Me indigno porque sufrimos y repetimos, una vez más, los dramas de otros tiempos como si nunca aprendiéramos nada. En la magnífica película “El 47” conocimos en detalle la situación de emigrantes andaluces a Cataluña que buscaban obsesionados una nueva existencia huyendo de la miseria del campo en un flujo demográfico importante durante los años 60. En Madrid- Vallecas, Palomeras, el pozo del Tío Raimundo…- muchos de nuestros abuelos se afanaban en idéntico empeño para poner la techumbre cuanto antes, por ser requisito para burlar la demolición de las autoridades franquistas. Acoger a tu familia bajo un techo convierte el espacio en un hogar, un lugar que formará parte de ti para siempre.
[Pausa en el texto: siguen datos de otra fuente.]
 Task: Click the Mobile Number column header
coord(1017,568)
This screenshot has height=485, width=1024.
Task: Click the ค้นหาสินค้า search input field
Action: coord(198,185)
Vivir no es meramente habitar. La vivencia de las casas por las que has pasado a lo largo de tu existencia forman parte importante de tu memoria. Sin duda, el recuerdo es indeleble cuando se trata del hogar de tus primeros años, los de la infancia y adolescencia. Cada día que paso por delante del edificio en el que nací y viví mis primeros 20 años, miro hacia sus ventanas en el tercer piso, como si todavía estuvieran allí las tres camas de las hermanas, las dos de los hermanos y el armario de formica con puertas correderas. El inmueble que construyó mi abuelo en la posguerra, con la herencia de sus padres y la madera de los pinos de las fincas de mi abuela ya no existe. Aquel edificio de piedra fue derribado y en su lugar se yergue un moderno bloque de apartamentos con grandes ventanales que han perdido los balcones a la calle. Pero allí está mi casa, mi vida. Aunque haya sido sustituida por una impersonal cristalera, yo sigo viendo el portal de madera marrón con la aldaba de una mano y la bola; el portalón del bajo donde mi padre alojaba los vehículos y paquetería de su agencia de transportes; la bodega donde un día apareció mi bicicleta roja -de segunda mano y repintada- como premio a mis buenas notas de sexto y reválida; la buhardilla de los juegos con mis primas, llena de disfraces, trastos y libros viejos. Y allí habitan tantos y tantos trazos de mi vida que van conmigo como aquella habitación en la que me dijeron que nací en una maleta bajo la cama del piso de mi abuela. No. Una solución habitacional no es sólo una vivienda.

Me indigno porque tengo unos celos terribles de Viena donde la mitad de la población vive en casas de propiedad municipal o cooperativa, lo que les permite disfrutar de una seguridad una vida sin sobresaltos. Porque los vieneses con buenos sueldos de clase media pueden optar a estas viviendas sociales por las que pagan 6,60 euros metro cuadrado. Exactamente el precio de coste. Además, está prohibida la venta de estas viviendas de propiedad pública y el sindicato de inquilinas tiene una fuerza considerable para dirimir conflictos mediante la negociación. Por todo eso, sé que es posible que nuestras autoridades -si quieren- pueden encontrar una solución a esta crisis antes de que nos estalle como la anterior y sin que el sector inmobiliario medre a base de aplicar la usura a una ciudadanía cada vez más indefensa.